- INPUT -
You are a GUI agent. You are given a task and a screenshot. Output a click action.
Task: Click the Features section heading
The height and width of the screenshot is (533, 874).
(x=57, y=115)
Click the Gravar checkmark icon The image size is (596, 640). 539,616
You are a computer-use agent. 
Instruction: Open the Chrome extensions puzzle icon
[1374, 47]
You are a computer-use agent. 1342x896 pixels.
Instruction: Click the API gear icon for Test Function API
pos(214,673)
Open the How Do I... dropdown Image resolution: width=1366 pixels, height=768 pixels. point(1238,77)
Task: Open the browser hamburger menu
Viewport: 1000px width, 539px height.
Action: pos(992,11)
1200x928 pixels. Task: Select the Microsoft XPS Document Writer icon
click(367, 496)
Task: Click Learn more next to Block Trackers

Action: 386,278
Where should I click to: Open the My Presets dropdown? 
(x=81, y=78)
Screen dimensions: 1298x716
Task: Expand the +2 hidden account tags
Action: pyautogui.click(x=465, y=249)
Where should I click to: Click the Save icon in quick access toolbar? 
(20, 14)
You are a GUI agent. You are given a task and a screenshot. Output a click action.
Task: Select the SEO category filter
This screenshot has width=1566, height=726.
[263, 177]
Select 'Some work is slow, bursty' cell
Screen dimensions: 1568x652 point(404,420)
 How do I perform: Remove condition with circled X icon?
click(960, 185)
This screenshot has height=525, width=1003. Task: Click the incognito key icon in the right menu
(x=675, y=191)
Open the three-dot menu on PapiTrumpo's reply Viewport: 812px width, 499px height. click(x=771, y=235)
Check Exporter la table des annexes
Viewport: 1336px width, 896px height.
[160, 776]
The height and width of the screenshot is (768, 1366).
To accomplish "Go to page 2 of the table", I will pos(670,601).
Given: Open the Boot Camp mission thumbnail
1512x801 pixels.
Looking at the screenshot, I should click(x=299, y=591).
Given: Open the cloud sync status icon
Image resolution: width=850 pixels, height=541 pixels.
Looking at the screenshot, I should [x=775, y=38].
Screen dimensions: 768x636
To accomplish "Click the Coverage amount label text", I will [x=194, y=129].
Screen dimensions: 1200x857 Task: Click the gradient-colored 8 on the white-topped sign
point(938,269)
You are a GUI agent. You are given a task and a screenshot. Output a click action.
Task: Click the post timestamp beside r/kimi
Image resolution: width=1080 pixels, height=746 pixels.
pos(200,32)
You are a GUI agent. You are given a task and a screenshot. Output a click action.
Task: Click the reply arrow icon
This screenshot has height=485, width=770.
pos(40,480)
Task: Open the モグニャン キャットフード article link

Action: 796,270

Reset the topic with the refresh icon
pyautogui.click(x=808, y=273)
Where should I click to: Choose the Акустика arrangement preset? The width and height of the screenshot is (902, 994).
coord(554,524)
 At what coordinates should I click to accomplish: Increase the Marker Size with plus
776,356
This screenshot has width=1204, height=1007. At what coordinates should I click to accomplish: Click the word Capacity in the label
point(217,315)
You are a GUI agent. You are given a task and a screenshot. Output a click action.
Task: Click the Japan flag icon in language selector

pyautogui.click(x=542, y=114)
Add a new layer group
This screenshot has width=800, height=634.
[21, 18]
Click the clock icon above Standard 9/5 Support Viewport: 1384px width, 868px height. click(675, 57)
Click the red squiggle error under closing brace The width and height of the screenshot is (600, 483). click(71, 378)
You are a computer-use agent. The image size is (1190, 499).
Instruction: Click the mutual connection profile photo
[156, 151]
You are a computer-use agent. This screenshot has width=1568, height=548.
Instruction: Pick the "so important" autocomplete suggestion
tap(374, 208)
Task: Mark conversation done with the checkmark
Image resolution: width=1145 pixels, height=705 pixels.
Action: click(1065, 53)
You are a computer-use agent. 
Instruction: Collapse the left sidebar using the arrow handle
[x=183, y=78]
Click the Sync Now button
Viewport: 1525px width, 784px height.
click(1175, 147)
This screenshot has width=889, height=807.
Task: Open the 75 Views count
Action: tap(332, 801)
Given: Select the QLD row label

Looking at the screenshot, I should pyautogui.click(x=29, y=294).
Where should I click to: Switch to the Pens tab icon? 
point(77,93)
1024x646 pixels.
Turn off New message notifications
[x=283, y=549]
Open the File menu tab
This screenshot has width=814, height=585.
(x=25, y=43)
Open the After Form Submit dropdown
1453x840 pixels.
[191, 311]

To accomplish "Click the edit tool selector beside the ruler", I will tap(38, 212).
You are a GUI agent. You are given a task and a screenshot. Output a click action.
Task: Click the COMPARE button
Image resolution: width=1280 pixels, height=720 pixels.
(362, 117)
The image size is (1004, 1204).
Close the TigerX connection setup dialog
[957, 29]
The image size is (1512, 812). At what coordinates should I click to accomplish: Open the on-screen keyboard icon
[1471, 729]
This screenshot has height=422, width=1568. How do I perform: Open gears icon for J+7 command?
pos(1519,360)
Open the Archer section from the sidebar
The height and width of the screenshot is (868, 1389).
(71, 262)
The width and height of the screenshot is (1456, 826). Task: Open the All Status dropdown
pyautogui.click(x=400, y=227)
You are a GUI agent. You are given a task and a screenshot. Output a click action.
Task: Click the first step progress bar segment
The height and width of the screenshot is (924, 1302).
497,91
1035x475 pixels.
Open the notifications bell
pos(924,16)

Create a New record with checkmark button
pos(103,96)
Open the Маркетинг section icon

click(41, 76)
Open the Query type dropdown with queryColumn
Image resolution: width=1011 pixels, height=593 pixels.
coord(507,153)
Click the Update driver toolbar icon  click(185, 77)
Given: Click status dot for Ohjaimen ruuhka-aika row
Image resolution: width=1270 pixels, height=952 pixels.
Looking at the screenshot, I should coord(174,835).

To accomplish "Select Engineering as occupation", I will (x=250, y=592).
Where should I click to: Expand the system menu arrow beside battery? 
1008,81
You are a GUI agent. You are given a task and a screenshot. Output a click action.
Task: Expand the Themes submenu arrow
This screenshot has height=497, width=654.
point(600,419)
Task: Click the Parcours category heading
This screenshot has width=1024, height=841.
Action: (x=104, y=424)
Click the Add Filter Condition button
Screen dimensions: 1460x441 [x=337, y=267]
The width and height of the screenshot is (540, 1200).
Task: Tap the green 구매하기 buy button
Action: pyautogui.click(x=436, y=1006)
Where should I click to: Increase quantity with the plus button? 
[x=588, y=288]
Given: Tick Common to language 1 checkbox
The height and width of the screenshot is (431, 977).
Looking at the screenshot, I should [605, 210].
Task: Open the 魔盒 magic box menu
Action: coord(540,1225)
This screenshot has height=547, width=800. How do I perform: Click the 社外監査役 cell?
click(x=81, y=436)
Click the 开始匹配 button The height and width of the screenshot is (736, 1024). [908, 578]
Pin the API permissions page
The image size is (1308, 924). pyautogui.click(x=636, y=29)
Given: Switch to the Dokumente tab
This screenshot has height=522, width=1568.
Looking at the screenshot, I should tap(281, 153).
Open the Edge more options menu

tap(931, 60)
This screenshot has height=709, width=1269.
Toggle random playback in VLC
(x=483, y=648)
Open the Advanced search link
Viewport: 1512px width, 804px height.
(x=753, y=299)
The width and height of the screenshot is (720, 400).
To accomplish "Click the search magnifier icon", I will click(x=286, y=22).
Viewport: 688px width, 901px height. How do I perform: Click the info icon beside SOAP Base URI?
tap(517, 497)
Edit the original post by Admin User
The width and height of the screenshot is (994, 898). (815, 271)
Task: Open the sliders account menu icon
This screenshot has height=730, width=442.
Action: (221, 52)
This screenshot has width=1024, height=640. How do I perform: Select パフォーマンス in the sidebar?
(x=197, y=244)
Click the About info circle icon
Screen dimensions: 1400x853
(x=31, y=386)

- TASK -
Please state how many lines in the material above include the word "reply". Nothing but the number is wanted.

- EXPECTED ANSWER -
2